Remember the auto-color playlist headers in iTunes? This is like that. They’ll leave it enabled by default for a while because they can, and because some designer feels strongly about it.

Then in a year or two, they’ll disable it by default. Eventually, it will silently go away.

Matt Birchler:

Vivaldi may not look as fancy as Safari, but I think it’s hard to ague it’s any less usable.

  1. The active tab is always the same color, so it always stands out.
  2. Most UI elements live in the always-white part of the app so they’re always equally visible.
  3. The active table is always white so the black text is always maximally contrasy.

Plus, it gets the hierarchy right by putting the URL—which is tab-specific—inside the tab rather than above all the tabs.


After Dark Screensavers Recreated in CSS

This, from Bryan Braun, is great (via Hacker News).

Matt Birchler:

Younger readers may not be familiar, but After Dark was a piece of software you could get for your Mac that had a bunch of screensavers you could enjoy. The most iconic, as far as I can tell, are the flying toasters.

The earlier days of computers and the internet were really bad in some ways (matters of inclusion come to mind as something we didn’t even think of back then), but there are so many incredible things abut that time as well. Flying toasters perfectly symbolizes these days for me; it’s weird, it’s kinda stupid, and its iconic.


Kid Pix as a JavaScript App

jskidpix (via Hacker News):

JS Kid Pix / Kid Pix 1.0 was released in to the public domain and this is an HTML/JS reimplementation.


Just like the original Kid Pix, there’s no guide—have fun! Most of the tools support Shift (^) to enlarge. There are a handful of hidden tool features behind various modifier keys (⌘, ⌥, ⇧).
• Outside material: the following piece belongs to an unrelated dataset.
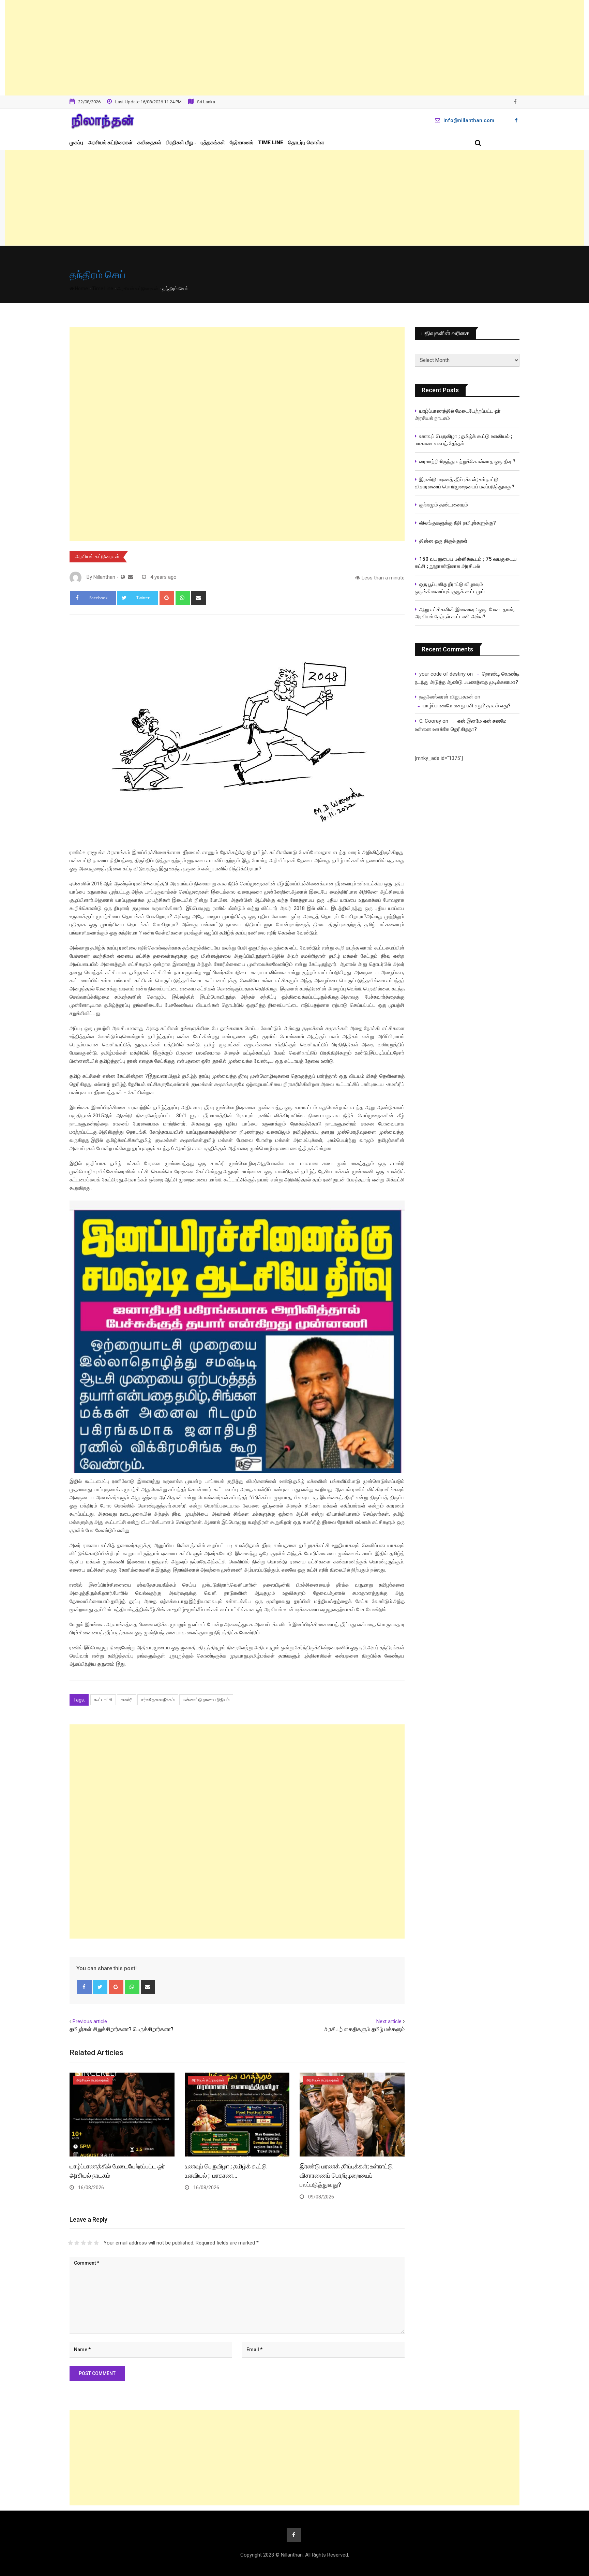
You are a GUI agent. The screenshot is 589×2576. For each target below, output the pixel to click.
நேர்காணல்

The modifier keys can also be combined.


Google Considered Buying Epic

Adi Robertson (tweet):

Google considered buying Epic Games as the companies sparred over Epic’s Fortnite Android app, according to newly unsealed court filings.


Epic claims Google was threatened by its plans to sidestep Google’s official Play Store commission by distributing Fortnite through other channels, and in an unredacted segment, it quotes an internal Google document calling Epic’s plans a “contagion” threatening Google.


In another unsealed section, the complaint describes a Google Play manager reaching out to Epic about its plans to sideload Fortnite — and apparently admitting that sideloading is a “frankly abysmal” experience in the process.


Another section says that “staff members have acknowledged internally that the difficulty Google imposes on consumers who wish to direct download leads to a ‘[p]oor user experience,’ in that there are ‘15+ steps to get app [via sideloading] vs 2 steps with Play or on iOS.’”

Tim Sweeney:

This was unbeknownst to us at the time, and because of the court’s protective order we’re just finding out now about Google’s consideration of buying Epic to shut down our efforts to compete with Google Play.

Whether this would have been a negotiation to buy Epic or some sort of hostile takeover attempt is unclear.

Michael Love:

Google really giving away the game here; they a) admit that sideloading UX sucks, b) admit that the effect of that is to drive people to Play, c) recognize efforts by Epic et al to break up Play are bad for business, and d) are willing to spend lots of money to shut those down.